The higher prevalence of transfer lesions, which was noted in our study and in
previous reports, seems to be a disadvantage of the Hohmann procedure. In
addition, the duration of follow-up in our study was two years and the
prevalence of transfer lesions could increase with time.
An apparent difference was the rate of superficial infection of 3.9% in the
Lapidus group compared with 14% in the Hohmann group. The latter rate is also
considerably higher than the 2% rate reported for other
series25,27.
This was probably due to the use of the percutaneous Kirschner wire. Although
these superficial infections could easily be treated with oral antibiotics
and/or premature removal of the Kirschner wire, this finding has led us to
adjust the fixation method. We now use a 3.0-mm cannulated AO screw for
internal fixation.
Another evident difference between the two methods was the reoperation rate
for screw removal in the Lapidus group (seven patients; 13.7%), despite
countersinking of the screw heads. Although all screws were easily removed
under local anesthesia, this can be seen as a slight disadvantage of the
Lapidus procedure. Secure fixation with screws in the first tarsometatarsal
arthrodesis is considered essential to maintain the
position13,15,28,
and consequently we continue to use screw fixation.

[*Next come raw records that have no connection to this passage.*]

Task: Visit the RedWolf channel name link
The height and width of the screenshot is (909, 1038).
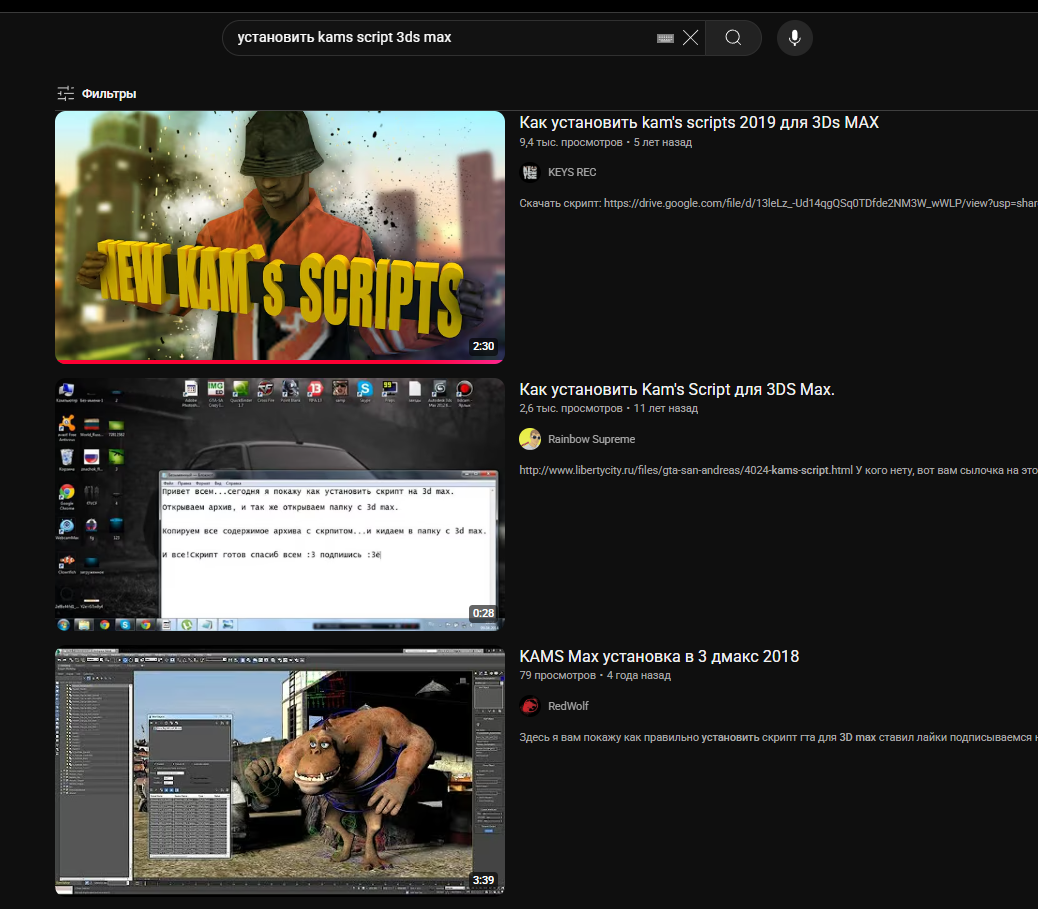Action: [568, 706]
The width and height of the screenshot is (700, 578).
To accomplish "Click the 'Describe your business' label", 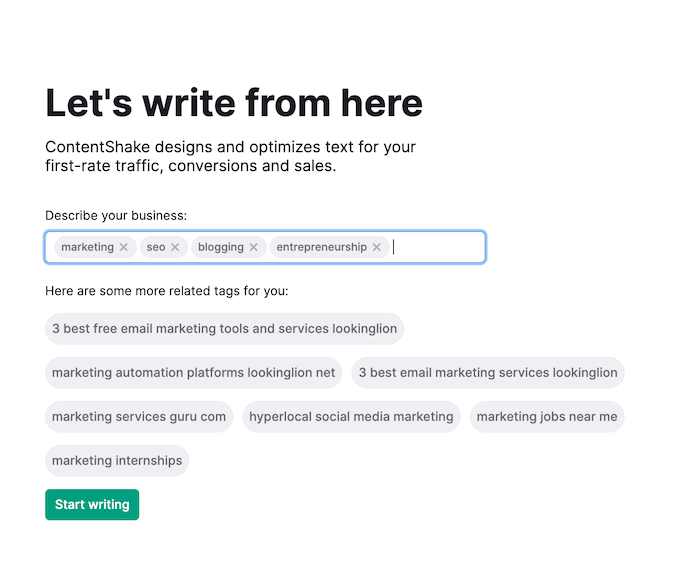I will coord(116,215).
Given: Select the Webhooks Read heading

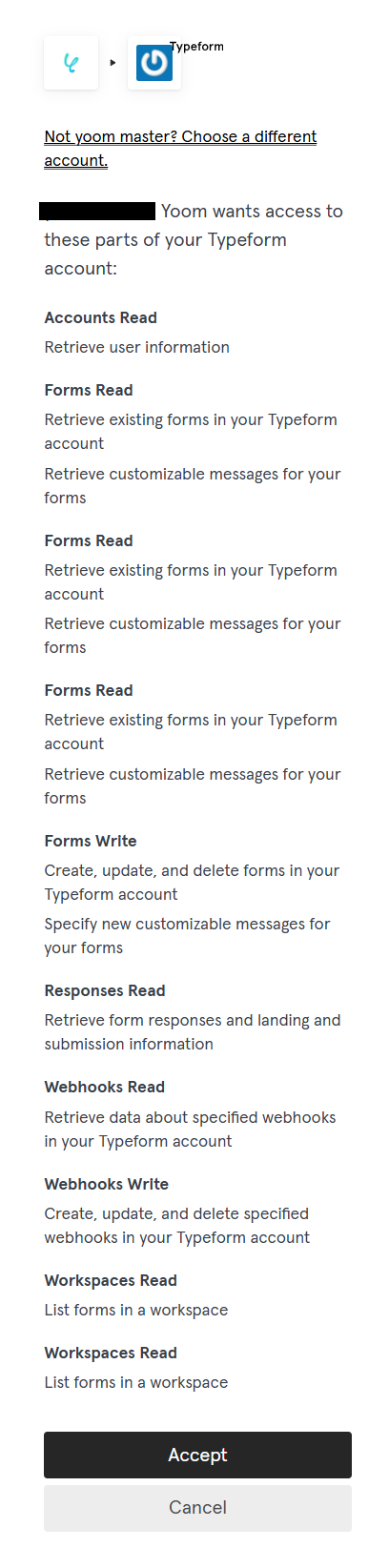Looking at the screenshot, I should pyautogui.click(x=104, y=1087).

The last apparent difference between the two methods was the prevalence of
hallux varus, which occurred in three patients in the Lapidus group compared
with one in the Hohmann group. Although no reoperation was necessary, this is
a possible disadvantage of the Lapidus procedure. In other series, the
prevalence of hallux varus has been reported to be between 1.5% and
15.7%11,13,15.
In general, we believe that the Hohmann procedure can be performed,
regardless of the amount of mobility of the first tarsometatarsal joint, for
the treatment of a hallux valgus deformity with an intermetatarsal angle of
<15°. With larger intermetatarsal angles, the distal fragment cannot be
shifted far enough laterally to achieve complete correction. It is better to
base the decision to perform a Lapidus procedure (or a proximal osteotomy of
the first metatarsal) on the existence of a large intermetatarsal angle
(=15°) than on clinically assessed hypermobility of the first
tarsometatarsal joint.
In conclusion, the short-term results of the Hohmann and the Lapidus
procedure for correction of a hallux valgus deformity were both satisfactory
and were comparable with those described in previous reports on these
procedures. There was no relevant difference in outcome between the two
methods in the total group of 101 feet. Although hypermobility of the first
tarsometatarsal joint can be seen as related to symptomatic hallux valgus
deformity, the results for the subgroups of feet with a hypermobile first
tarsometatarsal joint compared with those with a nonhypermobile joint, as
assessed clinically, were not significantly different. The theory that
patients with hallux valgus and a hypermobile first tarsometatarsal joint
should be managed with a Lapidus procedure is not supported by this study.